On December 14, 2014 President Barack Obama lifted the half century old sanctions against Cuba. Throughout 2015 Barack moved to re-establish diplomatic ties and began working with the tourism industry to begin lifting travel restrictions. However, to-date American’s still aren’t allow to travel to Cuba as “tourists.” Americans are still only able to travel to Cuba for only a handful of purposes, including educational, humanitarian, and other reasons.
So what’s the fuss about the communist island nation that is only slightly smaller than Kentucky and Tennessee combined? Is it the distant memory of Ernst Hemingway’s Havana? Why is Cuba such a hot destination for American travelers?
For starters, visitors will be stepping back in time with the 1950s era cars still occupying Cuba’s streets and historic buildings, some that have been preserved and others crumbling edifices. Cuba is a country of art, revolution, dancing in the streets, and just when you think you have grasped the spirit of the country and the people it spins away and transforms into something new to discover.

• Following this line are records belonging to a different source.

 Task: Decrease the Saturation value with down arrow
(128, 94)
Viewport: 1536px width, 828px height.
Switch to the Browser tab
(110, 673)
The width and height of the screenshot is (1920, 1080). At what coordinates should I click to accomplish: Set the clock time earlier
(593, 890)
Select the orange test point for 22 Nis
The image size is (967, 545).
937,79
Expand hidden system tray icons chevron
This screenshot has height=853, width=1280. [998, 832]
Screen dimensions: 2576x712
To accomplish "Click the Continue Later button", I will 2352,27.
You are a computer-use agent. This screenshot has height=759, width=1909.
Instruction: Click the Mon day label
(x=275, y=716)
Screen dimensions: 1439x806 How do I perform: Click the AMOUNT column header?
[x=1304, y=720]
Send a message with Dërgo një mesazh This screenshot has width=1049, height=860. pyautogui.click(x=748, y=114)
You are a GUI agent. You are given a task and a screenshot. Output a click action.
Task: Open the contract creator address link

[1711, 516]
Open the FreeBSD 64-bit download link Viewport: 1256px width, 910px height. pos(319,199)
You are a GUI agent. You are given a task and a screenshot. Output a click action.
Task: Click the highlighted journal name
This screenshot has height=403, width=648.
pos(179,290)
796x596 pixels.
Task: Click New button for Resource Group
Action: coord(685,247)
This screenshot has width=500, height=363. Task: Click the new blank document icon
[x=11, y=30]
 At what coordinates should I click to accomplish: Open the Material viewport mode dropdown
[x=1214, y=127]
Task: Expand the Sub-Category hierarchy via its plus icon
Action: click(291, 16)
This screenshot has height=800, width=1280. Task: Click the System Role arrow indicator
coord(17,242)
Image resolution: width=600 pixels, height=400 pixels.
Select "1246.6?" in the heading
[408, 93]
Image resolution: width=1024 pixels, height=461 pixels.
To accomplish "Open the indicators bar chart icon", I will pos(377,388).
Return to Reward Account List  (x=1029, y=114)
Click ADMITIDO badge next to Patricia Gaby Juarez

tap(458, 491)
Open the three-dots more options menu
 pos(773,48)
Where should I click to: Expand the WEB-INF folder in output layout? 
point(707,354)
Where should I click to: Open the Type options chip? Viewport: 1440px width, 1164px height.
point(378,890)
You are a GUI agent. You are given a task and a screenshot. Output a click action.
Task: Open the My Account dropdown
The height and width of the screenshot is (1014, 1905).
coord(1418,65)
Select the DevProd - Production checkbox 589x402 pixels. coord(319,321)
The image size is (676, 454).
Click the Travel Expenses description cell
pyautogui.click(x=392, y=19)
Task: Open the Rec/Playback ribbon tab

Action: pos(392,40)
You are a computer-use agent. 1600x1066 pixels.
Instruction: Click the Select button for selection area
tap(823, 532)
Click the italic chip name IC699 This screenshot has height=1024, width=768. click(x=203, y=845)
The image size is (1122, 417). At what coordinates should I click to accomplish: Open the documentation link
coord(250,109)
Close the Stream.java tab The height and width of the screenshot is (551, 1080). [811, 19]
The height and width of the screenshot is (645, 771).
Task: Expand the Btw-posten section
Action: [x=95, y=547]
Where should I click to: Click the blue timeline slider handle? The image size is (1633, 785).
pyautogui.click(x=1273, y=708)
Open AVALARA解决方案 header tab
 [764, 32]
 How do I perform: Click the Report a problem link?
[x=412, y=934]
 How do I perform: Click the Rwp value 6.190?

Walk or drive along the Malecon, the five mile long beach front is one of Havana’s most famous attractions for locals and visitors alike. Art and music is the flavor of life for Cubans, visitors can take in their creativity on the streets to the Museo Nacional de Bellas Artes. Tour coffee plantations and cigar factories or hang with the bartender learning how to make tropical cocktails. Dance in the streets with the locals in any of Cuba’s cities from Havana to Santiago de Cuba to Trinidad.
Are we there yet? American’s can’t quite fly freely to Cuba just yet, but we are getting closer. Restrictions on commercial flights to Cuba were lifted on December 17, 2015, but airplanes in America aren’t taking off on the runways just yet to Cuba’s nine international airports.
However, a little trip to Key West to board an authorized commercial or private boat to Cuba is allowed.
Cold hard American cash is accepted in Cuba, but double check with your bank and credit card company to see if plastic will be accepted. Even then the banks don’t have to accept the transaction once you are there. For the most part you have to bring cash and budget wisely. If you want to stash your cash somewhere you can open a temporary bank account at a Cuban bank in Cuba.
Make sure the tokens of your adventures in Cuba don’t exceed $400 (only $100 worth of Cuba’s famed cigars and alcohol) and that you don’t exceed $5,000 when you come home.
Who to Travel With: Locally Sourced Cuba Tours provide a variety of small group tours where guests stay with locals. While not woman-owned, this tour company has a lot of women tour guides to take visitors on tours focused on the arts, architecture, culture, cuisine, history, and the best experience that Cuba has to offer.